> **MATERIAL FOR THE TASK**
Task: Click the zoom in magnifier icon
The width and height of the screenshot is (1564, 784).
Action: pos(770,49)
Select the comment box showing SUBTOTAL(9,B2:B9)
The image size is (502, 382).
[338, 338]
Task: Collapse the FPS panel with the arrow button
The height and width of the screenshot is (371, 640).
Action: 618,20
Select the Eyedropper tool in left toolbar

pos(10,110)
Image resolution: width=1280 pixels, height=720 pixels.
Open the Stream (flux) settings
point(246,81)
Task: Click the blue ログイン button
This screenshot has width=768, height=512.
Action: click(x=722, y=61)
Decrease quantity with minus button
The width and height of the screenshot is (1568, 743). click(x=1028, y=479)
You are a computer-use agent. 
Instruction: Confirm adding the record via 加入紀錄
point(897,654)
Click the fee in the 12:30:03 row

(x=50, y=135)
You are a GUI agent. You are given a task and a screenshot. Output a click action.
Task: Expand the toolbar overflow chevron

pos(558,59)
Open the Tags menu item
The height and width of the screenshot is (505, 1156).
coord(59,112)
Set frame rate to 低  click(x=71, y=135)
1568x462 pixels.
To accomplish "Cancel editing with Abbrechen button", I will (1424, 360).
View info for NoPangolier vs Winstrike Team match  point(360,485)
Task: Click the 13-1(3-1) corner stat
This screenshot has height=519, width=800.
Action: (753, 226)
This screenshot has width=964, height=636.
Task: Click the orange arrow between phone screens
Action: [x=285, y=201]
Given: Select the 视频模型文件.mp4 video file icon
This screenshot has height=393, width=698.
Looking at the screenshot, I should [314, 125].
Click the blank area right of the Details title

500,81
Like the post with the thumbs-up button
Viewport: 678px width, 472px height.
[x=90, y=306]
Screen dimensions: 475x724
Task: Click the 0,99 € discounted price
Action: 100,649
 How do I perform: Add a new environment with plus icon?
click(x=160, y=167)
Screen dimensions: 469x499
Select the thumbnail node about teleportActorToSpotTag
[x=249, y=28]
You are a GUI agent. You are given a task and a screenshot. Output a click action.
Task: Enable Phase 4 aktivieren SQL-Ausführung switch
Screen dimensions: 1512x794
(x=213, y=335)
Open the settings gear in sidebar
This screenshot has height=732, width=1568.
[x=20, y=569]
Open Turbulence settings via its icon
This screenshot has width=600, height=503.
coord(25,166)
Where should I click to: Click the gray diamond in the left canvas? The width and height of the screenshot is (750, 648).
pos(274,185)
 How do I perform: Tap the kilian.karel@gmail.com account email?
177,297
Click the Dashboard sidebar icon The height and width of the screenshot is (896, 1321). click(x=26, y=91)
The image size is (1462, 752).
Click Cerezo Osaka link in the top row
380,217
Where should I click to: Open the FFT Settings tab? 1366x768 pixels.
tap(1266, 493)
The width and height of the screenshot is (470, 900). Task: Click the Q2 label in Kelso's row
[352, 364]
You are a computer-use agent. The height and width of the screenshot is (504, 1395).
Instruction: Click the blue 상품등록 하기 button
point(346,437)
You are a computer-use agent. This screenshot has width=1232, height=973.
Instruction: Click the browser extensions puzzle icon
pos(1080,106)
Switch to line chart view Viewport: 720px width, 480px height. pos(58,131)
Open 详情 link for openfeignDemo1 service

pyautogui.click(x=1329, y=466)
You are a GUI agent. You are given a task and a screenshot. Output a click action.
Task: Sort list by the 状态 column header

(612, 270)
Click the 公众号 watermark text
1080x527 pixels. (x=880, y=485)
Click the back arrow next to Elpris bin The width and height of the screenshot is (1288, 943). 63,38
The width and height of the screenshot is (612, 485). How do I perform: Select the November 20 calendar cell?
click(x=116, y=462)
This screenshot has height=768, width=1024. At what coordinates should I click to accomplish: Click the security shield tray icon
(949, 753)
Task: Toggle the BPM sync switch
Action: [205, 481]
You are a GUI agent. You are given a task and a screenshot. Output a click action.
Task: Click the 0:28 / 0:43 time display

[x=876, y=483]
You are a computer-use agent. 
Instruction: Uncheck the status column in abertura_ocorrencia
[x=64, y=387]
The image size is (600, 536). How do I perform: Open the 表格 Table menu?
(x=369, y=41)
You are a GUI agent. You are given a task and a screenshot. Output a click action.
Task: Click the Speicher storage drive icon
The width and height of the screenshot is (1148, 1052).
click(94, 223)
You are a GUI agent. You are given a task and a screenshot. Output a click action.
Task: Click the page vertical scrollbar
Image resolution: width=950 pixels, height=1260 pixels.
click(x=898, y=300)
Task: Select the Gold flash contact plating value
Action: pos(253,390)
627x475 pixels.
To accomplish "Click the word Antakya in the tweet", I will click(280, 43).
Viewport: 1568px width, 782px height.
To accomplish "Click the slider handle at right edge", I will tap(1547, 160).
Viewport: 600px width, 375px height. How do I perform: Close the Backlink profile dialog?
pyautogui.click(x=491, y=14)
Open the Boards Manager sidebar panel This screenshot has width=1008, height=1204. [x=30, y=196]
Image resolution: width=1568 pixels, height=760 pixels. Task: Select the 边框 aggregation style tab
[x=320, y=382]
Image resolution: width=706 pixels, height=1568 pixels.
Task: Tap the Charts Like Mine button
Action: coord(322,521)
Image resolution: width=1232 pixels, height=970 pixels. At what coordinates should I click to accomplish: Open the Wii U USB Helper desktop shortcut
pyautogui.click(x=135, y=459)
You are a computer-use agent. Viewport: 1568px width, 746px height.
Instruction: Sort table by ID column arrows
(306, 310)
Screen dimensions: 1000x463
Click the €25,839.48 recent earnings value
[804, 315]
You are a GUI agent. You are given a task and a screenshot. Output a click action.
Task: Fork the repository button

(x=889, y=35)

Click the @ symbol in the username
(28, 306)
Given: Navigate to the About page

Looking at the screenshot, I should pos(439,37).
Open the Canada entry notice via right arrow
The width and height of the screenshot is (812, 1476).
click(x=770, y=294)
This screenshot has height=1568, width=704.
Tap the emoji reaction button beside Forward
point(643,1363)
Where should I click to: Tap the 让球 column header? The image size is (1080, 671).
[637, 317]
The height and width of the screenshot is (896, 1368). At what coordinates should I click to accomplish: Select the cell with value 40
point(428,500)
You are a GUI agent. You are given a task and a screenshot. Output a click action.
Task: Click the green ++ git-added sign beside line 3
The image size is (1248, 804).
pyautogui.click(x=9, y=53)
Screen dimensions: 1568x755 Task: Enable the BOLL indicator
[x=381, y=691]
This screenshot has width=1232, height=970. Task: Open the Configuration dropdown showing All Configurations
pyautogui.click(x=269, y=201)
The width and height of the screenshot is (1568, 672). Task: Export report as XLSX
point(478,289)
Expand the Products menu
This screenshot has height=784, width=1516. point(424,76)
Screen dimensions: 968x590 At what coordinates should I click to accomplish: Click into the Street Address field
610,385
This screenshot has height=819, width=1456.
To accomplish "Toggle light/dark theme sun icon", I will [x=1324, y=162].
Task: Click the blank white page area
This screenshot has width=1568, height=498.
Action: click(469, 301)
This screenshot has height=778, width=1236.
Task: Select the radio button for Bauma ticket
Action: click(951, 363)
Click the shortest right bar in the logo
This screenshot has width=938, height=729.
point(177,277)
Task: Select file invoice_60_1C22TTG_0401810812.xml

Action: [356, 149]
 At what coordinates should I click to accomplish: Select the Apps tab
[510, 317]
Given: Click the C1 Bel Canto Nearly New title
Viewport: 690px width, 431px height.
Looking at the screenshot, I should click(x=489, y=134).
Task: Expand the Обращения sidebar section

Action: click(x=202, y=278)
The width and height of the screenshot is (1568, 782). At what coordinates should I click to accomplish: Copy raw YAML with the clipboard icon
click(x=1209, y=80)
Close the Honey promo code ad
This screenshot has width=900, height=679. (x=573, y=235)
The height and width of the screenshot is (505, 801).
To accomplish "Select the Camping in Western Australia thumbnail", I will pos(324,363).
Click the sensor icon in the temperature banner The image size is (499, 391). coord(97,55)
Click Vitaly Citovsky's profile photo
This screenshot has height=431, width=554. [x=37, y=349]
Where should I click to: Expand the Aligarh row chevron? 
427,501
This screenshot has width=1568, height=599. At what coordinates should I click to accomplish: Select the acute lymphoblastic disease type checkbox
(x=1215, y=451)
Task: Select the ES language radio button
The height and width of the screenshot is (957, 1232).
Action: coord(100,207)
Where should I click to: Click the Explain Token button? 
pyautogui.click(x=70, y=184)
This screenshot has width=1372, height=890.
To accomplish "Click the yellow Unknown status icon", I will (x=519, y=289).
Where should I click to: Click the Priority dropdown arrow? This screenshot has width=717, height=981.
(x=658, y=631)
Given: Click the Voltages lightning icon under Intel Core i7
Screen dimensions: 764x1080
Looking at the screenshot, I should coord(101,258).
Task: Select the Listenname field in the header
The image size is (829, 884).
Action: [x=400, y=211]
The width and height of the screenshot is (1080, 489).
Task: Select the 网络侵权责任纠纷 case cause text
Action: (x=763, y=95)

> **YOUR OBJECTIVE**
All lines in the records that contain "panel" are to be copied and returned.

> **WRITTEN SOLUTION**
Task: Collapse the FPS panel with the arrow button
Open the Boards Manager sidebar panel This screenshot has width=1008, height=1204. [x=30, y=196]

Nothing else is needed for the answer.